### Pointing data for screenshots
= = =

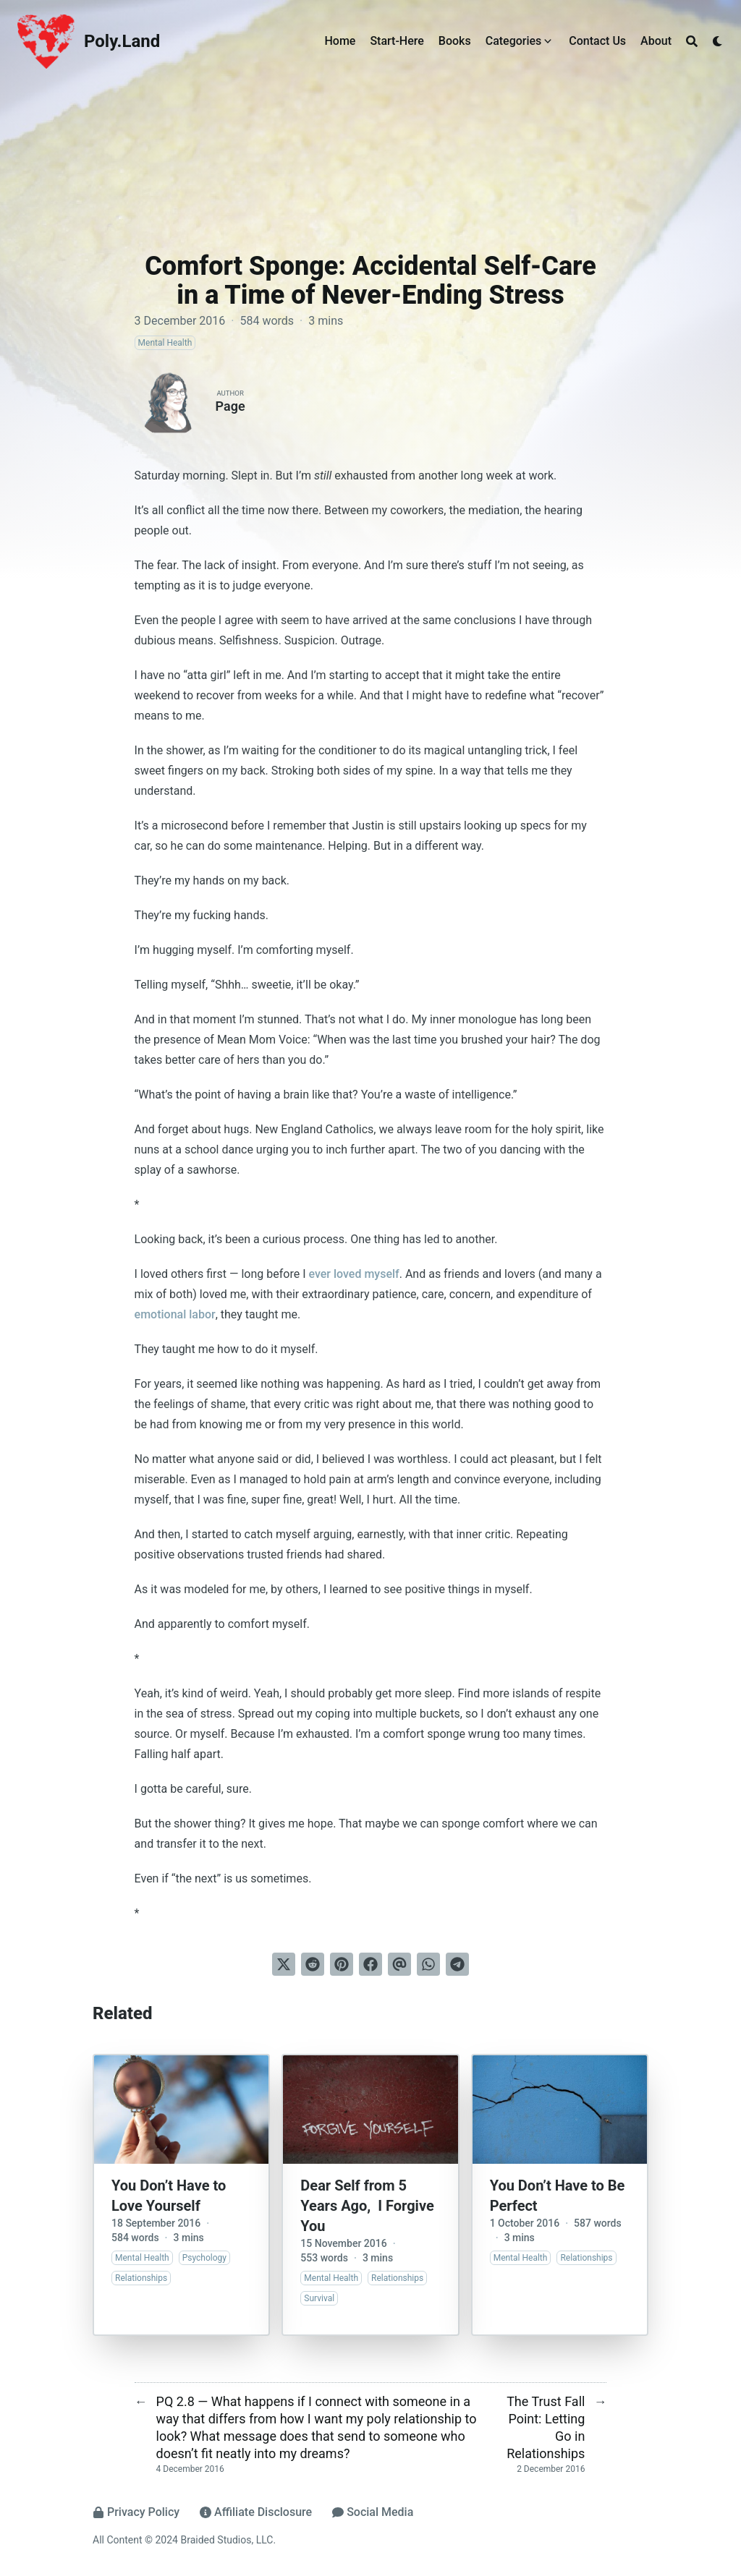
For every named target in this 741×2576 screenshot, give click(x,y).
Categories (514, 41)
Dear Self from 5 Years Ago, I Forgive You (366, 2206)
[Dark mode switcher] (718, 41)
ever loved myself (353, 1274)
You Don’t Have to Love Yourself (168, 2195)
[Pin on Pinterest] (341, 1964)
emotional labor (175, 1314)
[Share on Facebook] (370, 1964)
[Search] (692, 41)
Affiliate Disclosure (256, 2512)
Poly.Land (122, 41)
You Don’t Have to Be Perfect (557, 2195)
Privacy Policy (136, 2512)
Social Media (372, 2512)
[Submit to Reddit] (312, 1964)
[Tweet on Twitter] (283, 1964)
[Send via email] (399, 1964)
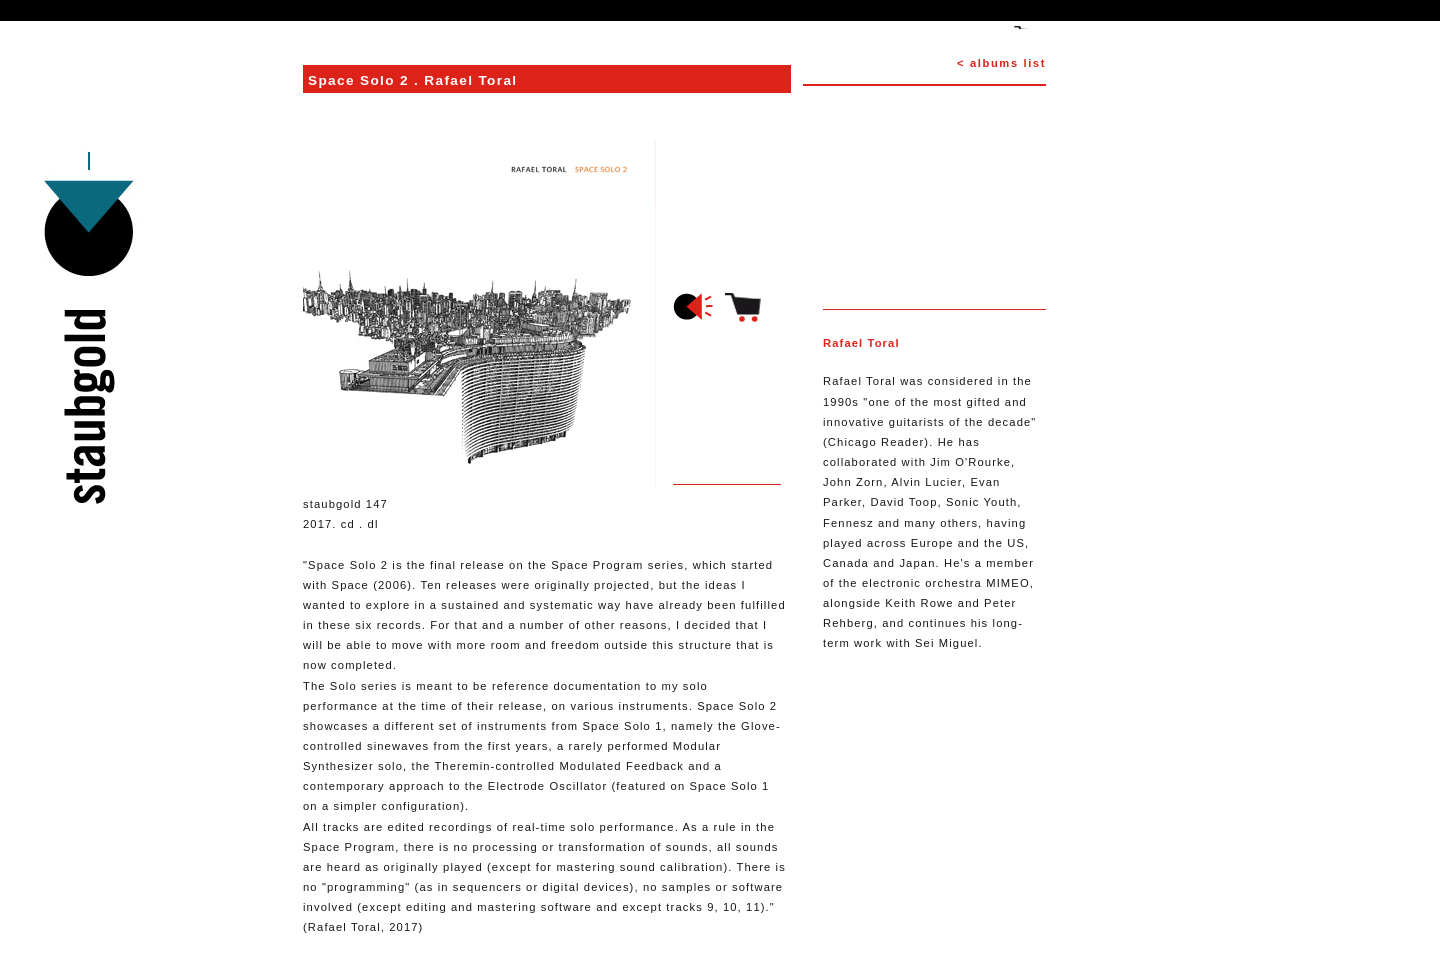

= = =

### What you are asked to do
Format every line of the entries above as a JSON list of strings, one string per line, skipping blank lines. Leave the pictures out.

### Solution to the exercise
[
  "For every named target in this 741×2576 screenshot, give click(x,y).",
  "Categories (514, 41)",
  "Dear Self from 5 Years Ago, I Forgive You (366, 2206)",
  "[Dark mode switcher] (718, 41)",
  "ever loved myself (353, 1274)",
  "You Don’t Have to Love Yourself (168, 2195)",
  "[Pin on Pinterest] (341, 1964)",
  "emotional labor (175, 1314)",
  "[Share on Facebook] (370, 1964)",
  "[Search] (692, 41)",
  "Affiliate Disclosure (256, 2512)",
  "Poly.Land (122, 41)",
  "You Don’t Have to Be Perfect (557, 2195)",
  "Privacy Policy (136, 2512)",
  "Social Media (372, 2512)",
  "[Submit to Reddit] (312, 1964)",
  "[Tweet on Twitter] (283, 1964)",
  "[Send via email] (399, 1964)"
]